Finance Minister Tito Mboweni says there have been questions in Cabinet about whether the country is pursuing the right path in its bid to grow the economy.
Mboweni was speaking on Thursday morning at the opening of a meeting with local and international economists which he convened to discuss ways to boost SA's sluggish economy. SA's economy has registered low growth rates for nearly a decade.
He told journalists in Pretoria that he hoped the meeting would result in workable strategies to lift the economy out of its slump.
Mboweni said SA's low growth trajectory had led to some in Cabinet questioning whether Treasury could not ''think outside the box” to find solutions.

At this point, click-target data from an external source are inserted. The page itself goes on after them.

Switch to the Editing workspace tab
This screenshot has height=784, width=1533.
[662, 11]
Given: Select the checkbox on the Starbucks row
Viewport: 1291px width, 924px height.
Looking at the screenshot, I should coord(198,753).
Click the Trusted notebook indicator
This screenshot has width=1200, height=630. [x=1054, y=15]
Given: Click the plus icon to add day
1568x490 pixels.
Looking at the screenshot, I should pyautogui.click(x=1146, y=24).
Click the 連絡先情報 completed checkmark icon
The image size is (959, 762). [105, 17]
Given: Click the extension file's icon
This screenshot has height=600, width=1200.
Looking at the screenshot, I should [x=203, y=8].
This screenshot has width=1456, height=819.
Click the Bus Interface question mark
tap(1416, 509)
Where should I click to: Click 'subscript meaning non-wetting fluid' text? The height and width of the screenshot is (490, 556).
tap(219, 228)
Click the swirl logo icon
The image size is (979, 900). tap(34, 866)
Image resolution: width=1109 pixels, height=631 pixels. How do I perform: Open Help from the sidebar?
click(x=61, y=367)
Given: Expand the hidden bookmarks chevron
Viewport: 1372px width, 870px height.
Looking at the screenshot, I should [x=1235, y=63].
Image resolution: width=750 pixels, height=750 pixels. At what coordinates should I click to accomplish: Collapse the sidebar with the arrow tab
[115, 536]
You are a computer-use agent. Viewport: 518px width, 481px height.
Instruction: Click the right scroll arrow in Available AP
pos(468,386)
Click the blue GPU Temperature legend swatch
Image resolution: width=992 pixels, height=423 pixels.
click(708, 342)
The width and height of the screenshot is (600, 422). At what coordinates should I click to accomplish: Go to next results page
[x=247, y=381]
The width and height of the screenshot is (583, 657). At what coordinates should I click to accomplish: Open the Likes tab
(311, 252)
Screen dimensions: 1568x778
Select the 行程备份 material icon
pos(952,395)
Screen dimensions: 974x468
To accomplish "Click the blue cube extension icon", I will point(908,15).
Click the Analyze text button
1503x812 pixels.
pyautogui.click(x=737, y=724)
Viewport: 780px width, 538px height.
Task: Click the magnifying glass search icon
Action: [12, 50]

SA's economic growth is projected to come in at between 0.5% and 0.8% in 2018, according to the World Bank, IMF and SA Reserve Bank predictions.
He said while the colloquium would try to come up with ideas, emotions should be left out of the discussion.
Economic advisory council on the way?
Mboweni hinted that President Cyril Ramaphosa had raised the possibility of a formation of a “council of economic advisors”.
“That is just an idea that has come from the president, nothing more has come out of it,” he said.
“The South African economy is not growing at a rate we would like. For us, the most significant challenge is poor revenue collection, which leads to a lot of challenges,” he said.
Poor revenue collection has been linked to the current administration's shortcomings at the SA Revenue Service, although Mboweni did not make any reference to the tax agency's woes.
Among the invited participants are Harvard University economists, Professors Ricardo Hausmann and Robert Lawrence, as well as academics from local universities and business leaders.
Speaking ahead of the closed meeting, Hausmann, who is the Director of Harvard’s Centre for International Development, said South Africa “is a unique country with a unique set of challenges”.
“Growth over the last five years has not been spectacular,” said Hausmann.
Between 2006 and 2008, Hausmann led a panel of international economists which included his Harvard colleague, Robert Lawrence, to advice the National Treasury on measures to accelerate South African growth.
After Mboweni briefed the media, discussions continued behind closed doors.